Sunday, January 3, 2016

Rothko counsels me on making red potatoes

My recipe for last week called for felted snap peas and potatoes—more about the details of creating them in a moment.  Before I started poking, I hunkered down in front of my computer.  Because my background is in science, not art or art history, I often feel as if I’m missing some key historical parts of my chosen field.  When I get into intensive handwork projects, as I have lately, I have been watching YouTube videos that give a historical perspective of art movements.  They’re from the OOAC (Open Online Academy of New York) hosted by John David Ebert, my new bff.  I felt as if I was presented with a temporal review of contemporary art, starting with the influences of impressionists and ending in 2013.  One of the earlier artists highlighted by Ebert was Mark Rothko.  What really struck me was the translucence of paint layers used to create the glowing rectangles for which he is so well known. 

Coming back to my potatoes, that concept of layering of colors turned out to be the answer for achieving realistic vegetable colors.  If one looks at a potato carefully, it isn’t solid brown or red.  The brown potatoes, for example, have an under layer of yellow glow with a brown over layer toning it down.  So first I created the potato shapes by felting, then I applied a layer of yellow fleece to the surface of the structure.  The yellow color came from a dyeing experiment using turmeric.  I then overlaid the yellow with a thin layer of tan fleece dyed with Osage orange.  
 The funny story about that fleece was that I received a large quantity of the orange tree wood chips from Tom Bertolacini.  I plowed ahead with a big dye pot using the material without doing any background reading on protocol or recipes.  I ended up treating it the way I did with maple bark from Gramma’s house, which essentially meant boiling it in a big pot and letting it steep outside for about a week.  Instead of a bright orange I ended up with a drab brown color.  That was about four years ago.  I’ve kept the fleece in storage since then, and when I was digging for a potato color decided it was exactly the color I needed.  It’s more evidence that there are no mistakes in dyeing, only happy unexpected outcomes. 

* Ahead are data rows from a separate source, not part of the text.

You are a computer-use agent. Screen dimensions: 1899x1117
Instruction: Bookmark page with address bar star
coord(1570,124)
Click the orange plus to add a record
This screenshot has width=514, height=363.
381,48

The red potatoes are a similar story, although the underlay was a brown fleece that arrived on my doorstep just a few days ago.  A fiber guild friend decided that she was not about to sort through a big bag of fleece that she was given.  Of course it turned out to be perfect for my latest project.  The over layer was a plum color from my stored collection.  I don’t remember its origin, but there’s probably a good story I’ve forgotten.  Each of my materials seems to have some story that makes it special. 

This week I also turned out some felted snap peas for my ‘Fall Stew.’  The peas were relatively easy—I just needed to create the right shape.  I began with some felted green balls and stitched them on to pieces of felt I cut out into pea shapes.  I needle felted pea green fleece over the top as a thin layer to maintain the bumpy surface.  The green balls are a slightly lighter shade of green than the overlay color, which I used to create an artificial reflection on the surface that emphasizes the bumpy shape.  My success was validated when Jim walked by and said:  Peas!  Nice!  When the simplicity of the final object translates without needing to understand the complexity of the process, I know I’m doing something right. 

Many more vegetable contributions to my fall stew came to ripeness and harvest this week.  On Facebook I posted images of the onions and eggplants that I completed.  Next on the agenda are sweet potatoes, which got me thinking that about how much like eating them.  I think I’ll make a sweet potato and black bean stew for dinner.  I’m only missing one key ingredient, but I’ll ask Jim to stop by the store to pick up some sweet potatoes. 

On a sad note, I lost a close friend this week.  Jerry Farnsworth was the treasurer for the Fourth Street Festival, a wonderful musician and a sweet supporter of mine.  He will be missed.  I think it was partially his passing that kept me hunkered down in front of the computer this week, working away at projects I could control.